> **Task objective**:
Rewrite the rows from the line with "Given: Open the" up to and including the line with "Looking at the screenshot, I should (x=38, y=452).", putting "drop-down" in place of "dropdown" and keeping everything else the same.

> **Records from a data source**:
******************************

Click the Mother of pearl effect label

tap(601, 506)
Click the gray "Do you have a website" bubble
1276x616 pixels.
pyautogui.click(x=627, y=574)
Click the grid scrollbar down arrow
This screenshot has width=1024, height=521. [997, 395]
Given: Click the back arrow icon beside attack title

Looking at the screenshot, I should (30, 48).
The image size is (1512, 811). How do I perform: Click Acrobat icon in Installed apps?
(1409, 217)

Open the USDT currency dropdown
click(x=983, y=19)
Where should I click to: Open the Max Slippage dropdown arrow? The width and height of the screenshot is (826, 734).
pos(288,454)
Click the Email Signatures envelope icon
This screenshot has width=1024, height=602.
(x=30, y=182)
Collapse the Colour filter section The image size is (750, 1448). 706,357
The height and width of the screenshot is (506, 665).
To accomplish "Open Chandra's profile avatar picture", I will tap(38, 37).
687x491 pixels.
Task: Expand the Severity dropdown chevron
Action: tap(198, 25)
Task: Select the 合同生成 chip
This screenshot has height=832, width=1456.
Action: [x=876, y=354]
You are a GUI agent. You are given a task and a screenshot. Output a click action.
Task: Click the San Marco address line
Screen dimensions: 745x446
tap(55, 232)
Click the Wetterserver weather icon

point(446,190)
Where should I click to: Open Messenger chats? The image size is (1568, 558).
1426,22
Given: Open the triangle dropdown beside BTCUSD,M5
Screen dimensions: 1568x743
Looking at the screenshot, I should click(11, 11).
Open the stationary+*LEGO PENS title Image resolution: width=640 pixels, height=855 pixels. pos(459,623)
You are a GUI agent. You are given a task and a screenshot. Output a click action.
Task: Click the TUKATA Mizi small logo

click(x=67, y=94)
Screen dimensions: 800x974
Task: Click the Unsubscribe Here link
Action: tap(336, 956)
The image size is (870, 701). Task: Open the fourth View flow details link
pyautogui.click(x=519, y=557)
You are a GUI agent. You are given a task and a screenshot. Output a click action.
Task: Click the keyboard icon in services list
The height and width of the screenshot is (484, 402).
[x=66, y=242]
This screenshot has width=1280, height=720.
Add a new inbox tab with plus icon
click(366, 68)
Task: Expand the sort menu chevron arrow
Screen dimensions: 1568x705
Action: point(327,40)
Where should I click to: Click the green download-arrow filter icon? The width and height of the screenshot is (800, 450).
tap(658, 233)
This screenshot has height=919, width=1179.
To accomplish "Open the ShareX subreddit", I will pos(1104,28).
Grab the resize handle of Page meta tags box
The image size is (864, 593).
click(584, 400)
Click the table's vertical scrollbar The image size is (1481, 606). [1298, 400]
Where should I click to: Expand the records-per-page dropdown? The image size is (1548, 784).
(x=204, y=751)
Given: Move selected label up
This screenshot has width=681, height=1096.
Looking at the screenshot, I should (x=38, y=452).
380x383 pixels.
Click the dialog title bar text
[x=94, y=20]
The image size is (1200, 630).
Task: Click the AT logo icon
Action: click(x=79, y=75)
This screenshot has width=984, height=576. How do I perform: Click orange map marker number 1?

******************************

> **Correct output**:
Given: Open the triangle drop-down beside BTCUSD,M5
Screen dimensions: 1568x743
Looking at the screenshot, I should click(11, 11).
Open the stationary+*LEGO PENS title Image resolution: width=640 pixels, height=855 pixels. pos(459,623)
You are a GUI agent. You are given a task and a screenshot. Output a click action.
Task: Click the TUKATA Mizi small logo

click(x=67, y=94)
Screen dimensions: 800x974
Task: Click the Unsubscribe Here link
Action: tap(336, 956)
The image size is (870, 701). Task: Open the fourth View flow details link
pyautogui.click(x=519, y=557)
You are a GUI agent. You are given a task and a screenshot. Output a click action.
Task: Click the keyboard icon in services list
The height and width of the screenshot is (484, 402).
[x=66, y=242]
This screenshot has width=1280, height=720.
Add a new inbox tab with plus icon
click(366, 68)
Task: Expand the sort menu chevron arrow
Screen dimensions: 1568x705
Action: point(327,40)
Where should I click to: Click the green download-arrow filter icon? The width and height of the screenshot is (800, 450).
tap(658, 233)
This screenshot has height=919, width=1179.
To accomplish "Open the ShareX subreddit", I will pos(1104,28).
Grab the resize handle of Page meta tags box
The image size is (864, 593).
click(584, 400)
Click the table's vertical scrollbar The image size is (1481, 606). [1298, 400]
Where should I click to: Expand the records-per-page drop-down? The image size is (1548, 784).
(x=204, y=751)
Given: Move selected label up
This screenshot has width=681, height=1096.
Looking at the screenshot, I should (x=38, y=452).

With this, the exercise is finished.